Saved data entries
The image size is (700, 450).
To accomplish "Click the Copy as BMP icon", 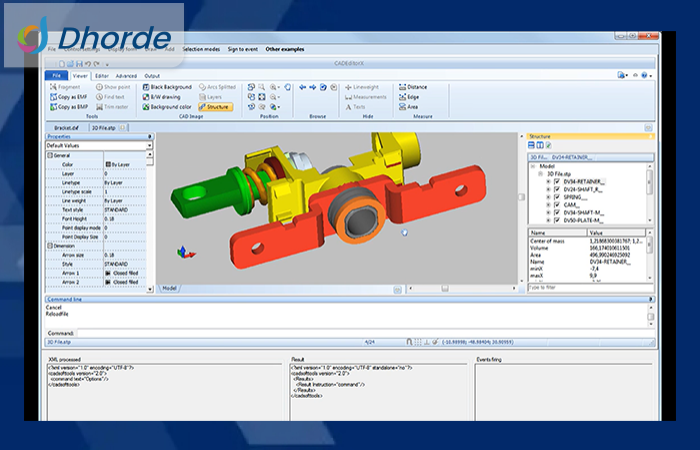I will pyautogui.click(x=51, y=107).
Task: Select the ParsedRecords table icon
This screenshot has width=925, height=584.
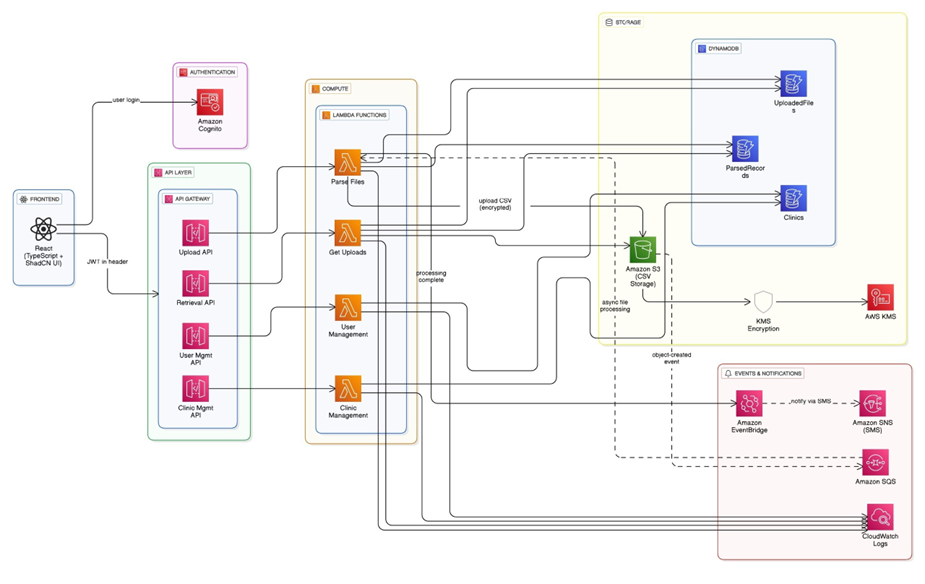Action: [744, 149]
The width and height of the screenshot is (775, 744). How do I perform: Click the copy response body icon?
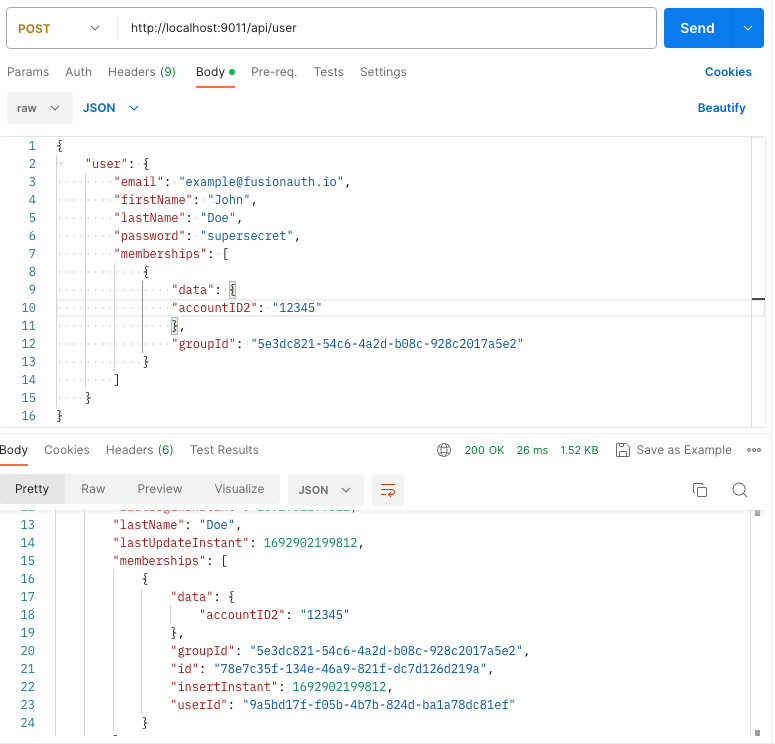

TASK DIRECTIONS
All lines from the one containing "Task: Select the ParsedRecords table icon" to the last line of the data above, both included, should be printed exactly, and the pictures should not appear.

SOLUTION FOR THIS EXERCISE
Task: Select the ParsedRecords table icon
This screenshot has width=925, height=584.
Action: [744, 149]
The width and height of the screenshot is (775, 744). How do I perform: Click the copy response body icon?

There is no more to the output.